Sixièmement, certains observateurs spéculent que des groupes armés pourraient prendre un rôle moteur et actif dans les trajectoires futures de la vague actuelle de colère des jeunes. Cependant, de telles spéculations ne prennent pas en compte deux questions essentielles liées aux conséquences du projet de réforme des services de sécurité de l'AP, et les pourparlers de paix habituels qui suivent tout soulèvement palestinien.

En tant que partie intégrante du projet de construction d'Etat post 2007 par l'AP, son secteur sécuritaire a été prioritaire aux niveaux politique et financier. L'objectif des campagnes de sécurité et de désarmement de l'AP, en particulier celle menée dans les "bastions de la résistance" en Cisjordanie occupée, fut de criminaliser la résistance armée, et de dépouiller les groupes armées de leur infrastructure et de leurs outils de résistance à l'occupation militaire israélienne. La "réalisation partielle" de ces deux objectifs a des conséquences directes sur la capacité des branches armées des partis politiques palestiniens à reprendre leur rôle militaire. Cette conclusion clé, en dépit de son apparente clarté, n'est pas suffisamment reconnue dans la plupart des sphères de la politique axée sur la sécurité.

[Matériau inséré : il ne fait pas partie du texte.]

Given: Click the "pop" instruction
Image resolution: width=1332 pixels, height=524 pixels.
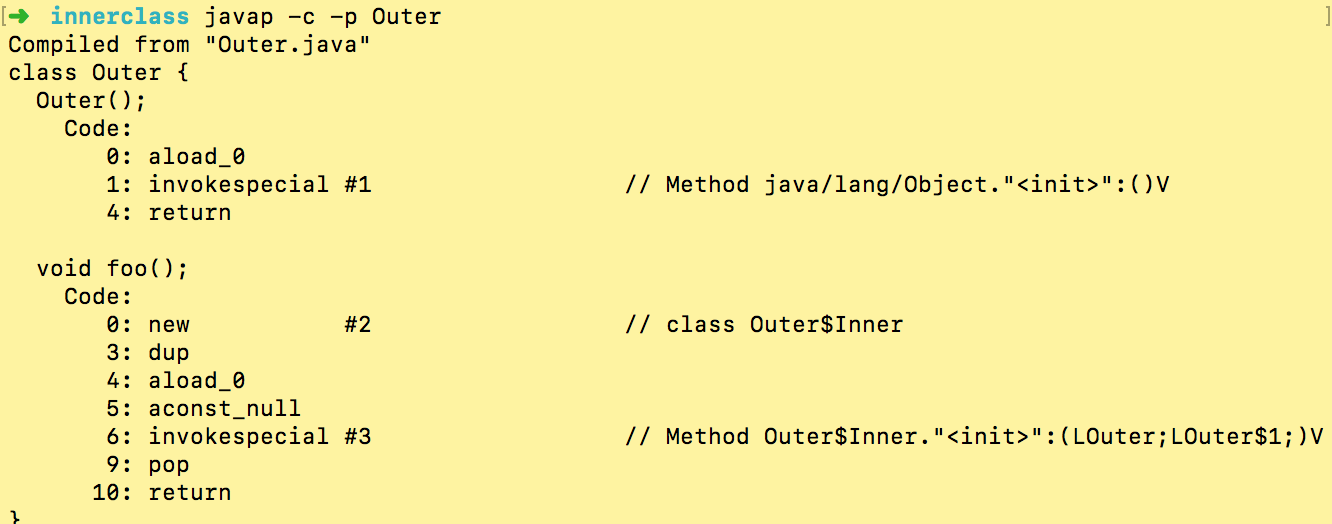Looking at the screenshot, I should coord(169,464).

Cependant, il est également intéressant de noter qu'en raison des luttes intestines du Fatah et des dynamiques régionales, les Palestiniens peuvent se trouver contraints d'avoir à gérer des affrontements violents et sanglants (provoquer par un chaos d'armes qui pourrait facilement apparaître sur la scène) à la suite des rivalités sur le "partage du pouvoir". Les "champions" de ces compétitions, en particulier et surtout au sein du Fatah, une fois de plus, donnent la priorité à leur agenda étriqué politique, personnel et régional, malgré les conséquences néfastes pour le peuple palestinien, sa sécurité et sa lutte.

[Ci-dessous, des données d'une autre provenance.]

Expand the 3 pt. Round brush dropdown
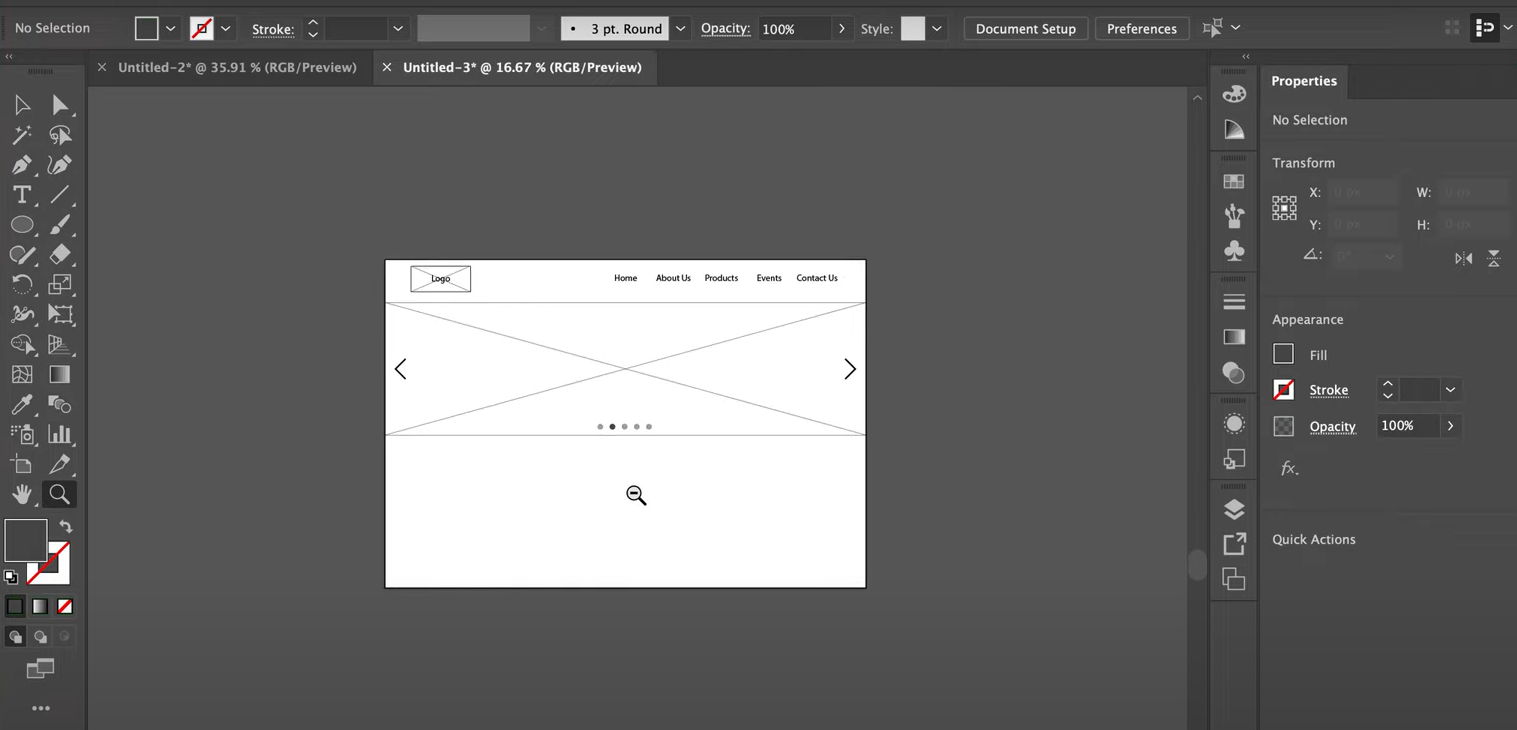The image size is (1517, 730). pos(680,28)
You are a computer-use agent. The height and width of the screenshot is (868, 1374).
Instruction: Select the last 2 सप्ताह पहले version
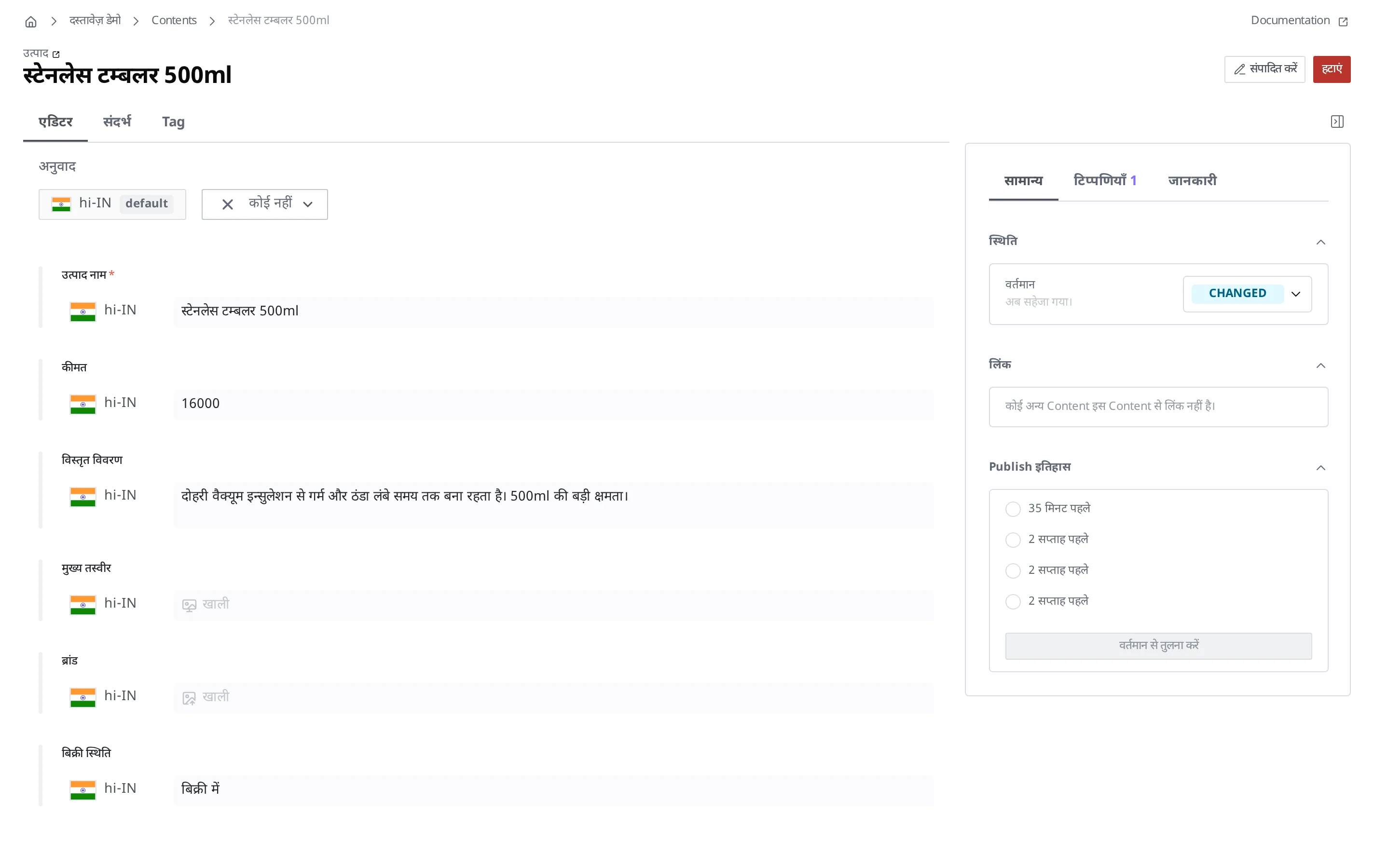(x=1013, y=601)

Enfin, la preuve évidente tirée des trois dernières décennies montre que les cycles de confrontation et de soulèvements sont suivis de discussions et d'initiatives de "paix". Le bruit existant sur l'Initiative de paix française en est un exemple. On sait très peu de choses sur cette initiative de paix "invisible", mais ce qui est clair, c'est que les paramètres pour la paix restent calqués sur les anciens paramètres qui ont échoué, et la scène de "l'industrie de la paix" est dominée par les vieilles règles du jeu et les mêmes joueurs qui ont échoué. Par conséquent, il n'y a aucune raison d'être optimisme. Il faut trouver ailleurs des sources d'optimisme.